The AFL Rule Change That Will Kill Kids' Love For The Game
I remember feeling the atmosphere reverberate from my head to my footy boots.
I remember how my itchy, oversized woolen jumper didn’t bother me.
I remember snapping a goal, turning to Dad and celebrating like mad. I remember the old man’s smile but can’t remember how he’d snuck out on the ground in the first place.
I remember standing there stunned as North Melbourne ran back onto the MCG, Wayne Carey leading the way, to restart the game.
I remember boarding the bus for the six-hour drive home to the country and treasuring every blade of grass I managed to pluck before hitting the change rooms.
Slash the halftime break, as the AFL has proposed last week, and you’ll be taking away those same memories and experiences from the thousands of Auskickers who are next in line.
The change, which proposes cutting the duration of main break from 20 minutes to 10-12 minutes, was floated in briefings at AFL House with chief executives and general managers from all 18 clubs, and is the latest in a string of edits the governing body has either baselessly enforced or used to condition footy fans for imminent changes.
The game I’ve loved before my moment on the ‘G to this day is slowly but surely dying under this constant meddling.
The AFL states it’s progress, but I’m not so sure.
The AFL says cutting halftime by half will make the product more appealing and keep kids and those watching at home or new fans engaged for longer.
Even some coaches and players have come out in support, believing games are too long as they are.
The broadcasters will be happy, no doubt. But are they really thinking of the children?
I’ve spent my fair share of time in the stands and would be hard-pressed to recall a kid tugging at their parents’ coattails begging to go home under the current time-frames because they’re simply bored. Going to the footy, grabbing a record, navigating a pie with sauce and watching their heroes run around for two-three hours on a weekend sounds like they’re living their best lives.
But, the entertainment factor and broadcast dollars seems to have taken precedence over the lifeblood and the very future of the game.
I know, I know, there’s cash to think about and broadcasters do pay big bucks for the rights.
But does that give them and the decision-makers at the AFL freedom to do as they please without the backing of the game’s key stakeholders: the fans?

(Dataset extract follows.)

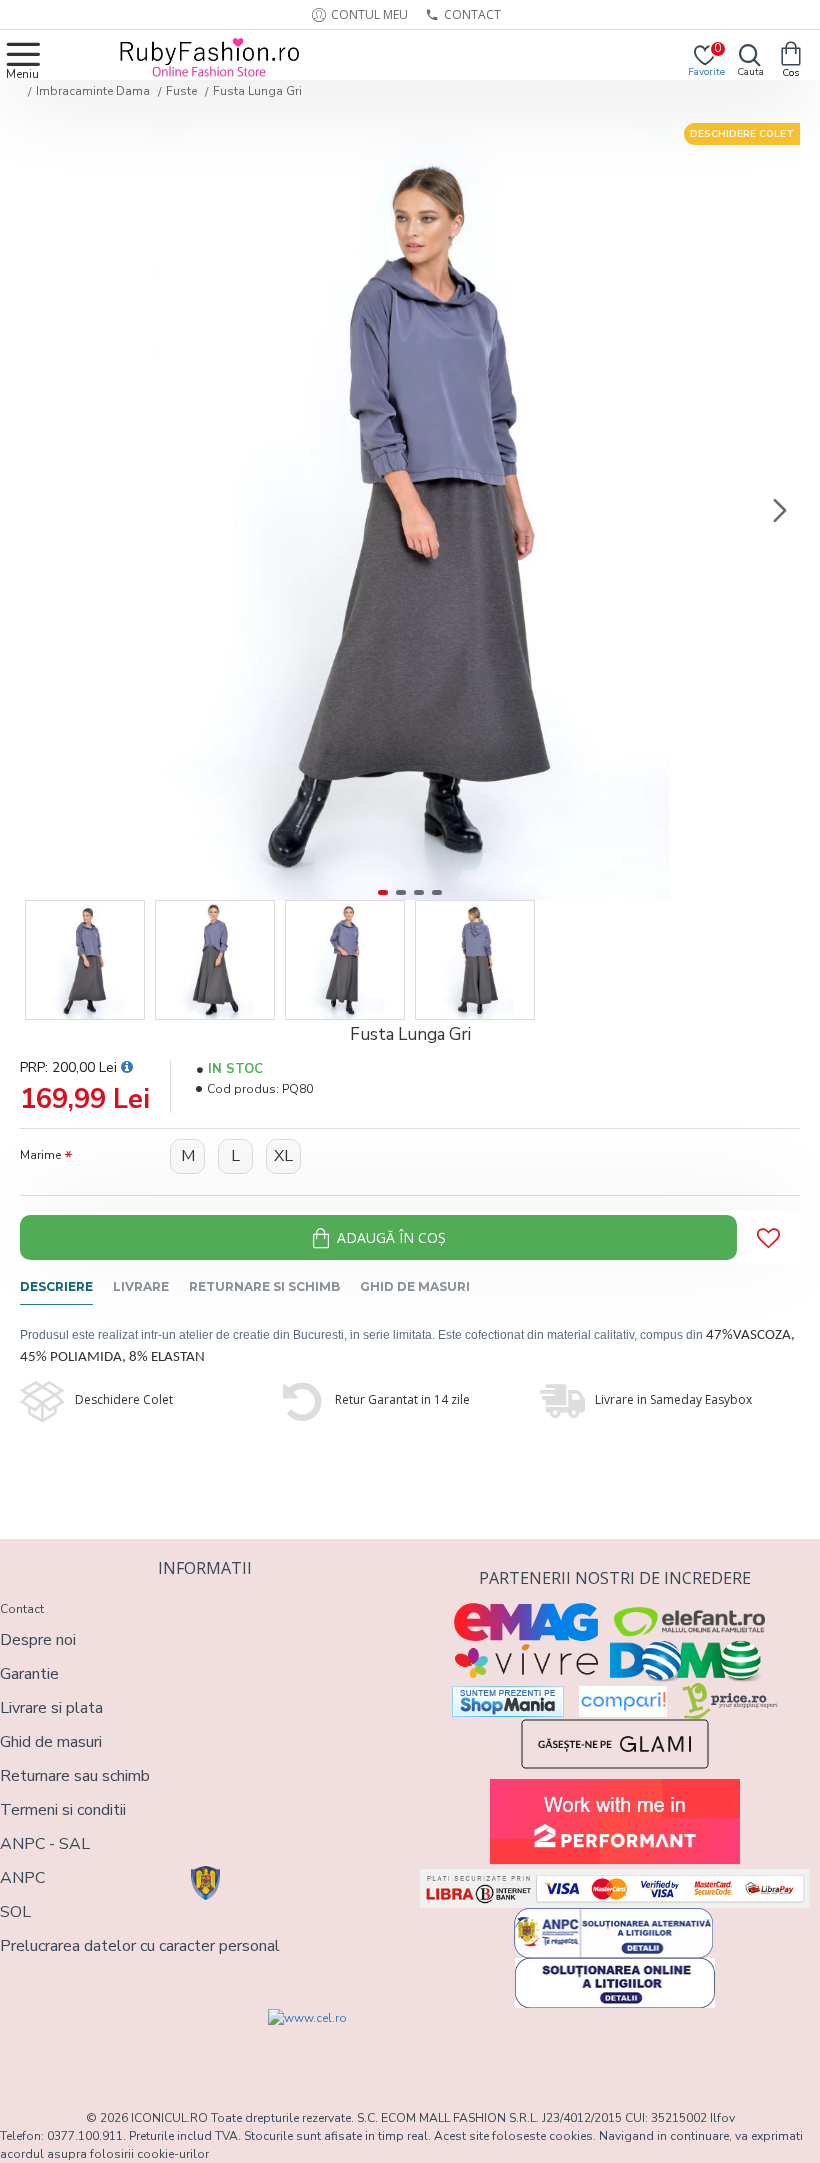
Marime (40, 1155)
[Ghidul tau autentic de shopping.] (623, 1701)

The AFL says it can accommodate Auskick, opening the doors a little earlier so the little tackers can get on pre-game -- there were even reports of potentially playing them during each break.
This is a throwaway line, because anyone who’s been responsible for a group of Auskickers knows the difficulties of forming a simple orderly line, let alone herding them from the stands to the change-rooms to the ground and back again in the time permitted.
I was able to bottle all those experiences as an Ausckicker because time permitted.
Not only was I allowed to play a game of football on a stadium that usually took my breath away, but there was enough minutes on the clock to take the time to breathe it all in and even notice the small things like a friend hanging over the fence and fist-pumping the air after spotting me from the Southern Stand.
Why would you want to take that away from the kids?
And Auskickers aside, what about the general punter? What if the bathroom calls or if it’s someone’s round or your stomach is rumbling? Try getting through the toilet queues, food queues and bar queues then back to your seat in 10 minutes.
To capture the “hearts and minds of fans” is a commonly used tag line thrown out by the league and clubs nearly every season, but how are they exactly living up to this promise when we’re keeping the kids off the grass?